Unless you're one of the astronaut corp, and one of the lucky ones at that, there's no chance of the US government giving you or I a ticket to space.

Until private industry get involved for commercial reasons, space will remain for the select few.

"The main thing is that crying over "Obama killing manned spaceflight and 'giving' it to the Russians" makes a better story than reality."

Well, the reality is that contrary to Obama's claim of getting to space quicker with commercial companies, there is no evidence to support that and it is more likely to take longer.

The problem is the lack of reality by those that believe the false claims of quick return to space by those wanting government handouts.

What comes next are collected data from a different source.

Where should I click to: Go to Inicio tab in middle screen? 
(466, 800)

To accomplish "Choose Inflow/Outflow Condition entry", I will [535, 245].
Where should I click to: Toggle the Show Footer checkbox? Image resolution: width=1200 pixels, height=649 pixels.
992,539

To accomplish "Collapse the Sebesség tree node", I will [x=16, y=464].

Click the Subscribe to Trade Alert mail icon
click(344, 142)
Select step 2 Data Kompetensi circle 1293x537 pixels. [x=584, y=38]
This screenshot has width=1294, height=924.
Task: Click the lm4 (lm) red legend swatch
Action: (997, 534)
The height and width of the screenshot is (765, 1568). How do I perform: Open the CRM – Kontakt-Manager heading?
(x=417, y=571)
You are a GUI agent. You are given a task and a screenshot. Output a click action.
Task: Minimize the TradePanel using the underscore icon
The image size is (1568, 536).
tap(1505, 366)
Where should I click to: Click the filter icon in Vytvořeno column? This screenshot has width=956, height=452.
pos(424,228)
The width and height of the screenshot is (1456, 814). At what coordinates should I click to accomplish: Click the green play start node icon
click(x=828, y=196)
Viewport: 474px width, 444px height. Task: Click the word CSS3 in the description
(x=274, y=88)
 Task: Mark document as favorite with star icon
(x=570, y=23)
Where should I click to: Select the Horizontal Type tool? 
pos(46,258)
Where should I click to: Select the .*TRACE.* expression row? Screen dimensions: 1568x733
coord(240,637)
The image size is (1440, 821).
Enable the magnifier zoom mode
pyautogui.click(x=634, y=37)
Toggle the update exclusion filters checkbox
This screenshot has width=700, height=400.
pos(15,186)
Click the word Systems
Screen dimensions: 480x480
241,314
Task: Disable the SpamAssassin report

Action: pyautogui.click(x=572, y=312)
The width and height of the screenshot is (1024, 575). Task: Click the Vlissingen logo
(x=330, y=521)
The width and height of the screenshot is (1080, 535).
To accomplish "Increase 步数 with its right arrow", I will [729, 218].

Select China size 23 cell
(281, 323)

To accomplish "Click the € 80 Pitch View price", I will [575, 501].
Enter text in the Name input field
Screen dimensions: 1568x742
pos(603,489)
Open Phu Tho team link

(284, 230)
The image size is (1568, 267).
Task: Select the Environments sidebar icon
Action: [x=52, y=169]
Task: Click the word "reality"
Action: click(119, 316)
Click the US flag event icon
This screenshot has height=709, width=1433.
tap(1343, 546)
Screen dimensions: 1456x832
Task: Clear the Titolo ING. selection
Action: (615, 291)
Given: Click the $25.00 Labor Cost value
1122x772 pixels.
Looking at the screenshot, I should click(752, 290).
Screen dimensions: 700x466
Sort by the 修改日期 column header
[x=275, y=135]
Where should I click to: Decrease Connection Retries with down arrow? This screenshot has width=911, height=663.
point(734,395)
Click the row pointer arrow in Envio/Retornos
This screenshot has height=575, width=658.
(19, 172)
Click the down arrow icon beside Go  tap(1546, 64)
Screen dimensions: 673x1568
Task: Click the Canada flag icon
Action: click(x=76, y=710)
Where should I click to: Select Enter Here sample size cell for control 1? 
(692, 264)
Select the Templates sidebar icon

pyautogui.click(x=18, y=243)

"Didn't the Augustine report project that Ares 1 would carry astronauts no sooner than 2017"

That was if the program was still being underfunded. The report clearly shows that the program was underfunded $1 to $2 billion each year from original budgets in 2005.

If memory serves me right, and I think it does, the original gap was only a year or so. The gap between Shuttle and Constellation grew as President Bush and Congress did not appropriate additional funding. Those of us on the Shuttle program saw this and wondered what would happen when the Shuttle was retired. But we had Constellation.
RFPs for Ares V and Altair were going to be awarded toward the end of 2009 but were put on hold pending the outcome of the Augustine Commission. These RFPs were canceled so there were fewer programs to work on after Shuttle.
On Feb. 1st, President Obama canceled Consetllation with some vague R&D projects. This decision ends the U.S. human spaceflight.
This is why there is dissent.
President Bush decided to retire the Shuttle in 2010 and abandon ISS in 2015 to free up money for Constellation. President Obama decided to extend ISS until 2020 and continue with Shuttle retirement. President Obama could decided to also extend Shuttle.
The underlying problem is that the money is not there to fund NASA human space flight to do evertything we have asked it to do. The money wasn't there in 2006, it is not there in 2011 and it will not be there in 2015 unless U.S. spending priorities change.


"The Gap" is not about five years of using Russian access, it's about retaining our skilled spaceflight workforce. The Constellation program, for all it's flaws, retained the workforce. Obama's plan scatters the workforce, and their institutional knowledge to the winds. Rebuilding that knowledge will cost more in money, time,trust, and astronaut lives that the cost to retain it with a SDHLV built today.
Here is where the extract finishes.